Para diplomat akan “memverifikasi apakah pernyataan yang agak menggembirakan yang dibuat oleh otoritas baru ini, yang menyerukan ketenangan dan tampaknya tidak terlibat dalam pelanggaran, benar-benar dilaksanakan di lapangan,” tambahnya.
Situasi di Suriah yang dilanda perang saudara berubah drastis awal bulan ini, ketika koalisi pasukan oposisi bersenjata yang dipimpin oleh kelompok Islamis Hayat Tahrir al-Sham (HTS) memaksa Assad mengasingkan diri di Rusia.
Mohammad al-Bashir, yang memimpin pemerintahan yang dijalankan HTS di provinsi Idlib, diangkat sebagai perdana menteri sementara.
Sementara banyak negara Barat menyambut jatuhnya Assad, mereka juga menyuarakan kekhawatiran tentang HTS, mengingat hubungan historis kelompok itu dengan al-Qaeda.

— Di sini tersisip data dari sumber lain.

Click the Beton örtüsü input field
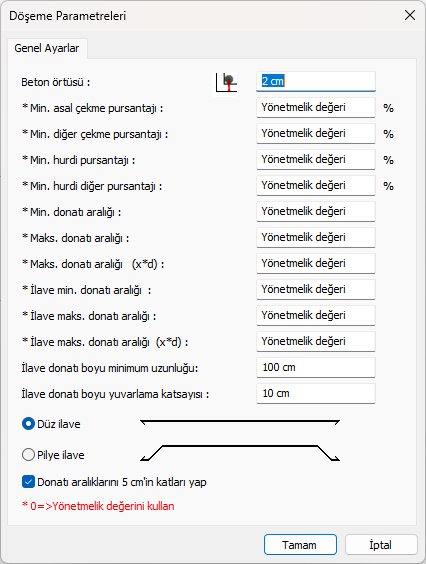 (316, 81)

"Kami tidak naif tentang otoritas baru di Damaskus. Kami menyadari masa lalu beberapa kelompok Islamis," kata Barrot, seraya menambahkan bahwa Prancis akan memantau perkembangan di Suriah "dengan sangat waspada."
"Di tingkat politik, otoritas de facto harus memberi jalan kepada otoritas transisi yang mewakili semua agama dan komunitas di Suriah dan yang secara bertahap dapat menggerakkan Suriah menuju konstitusi baru dan akhirnya menuju pemilihan umum," kata diplomat itu.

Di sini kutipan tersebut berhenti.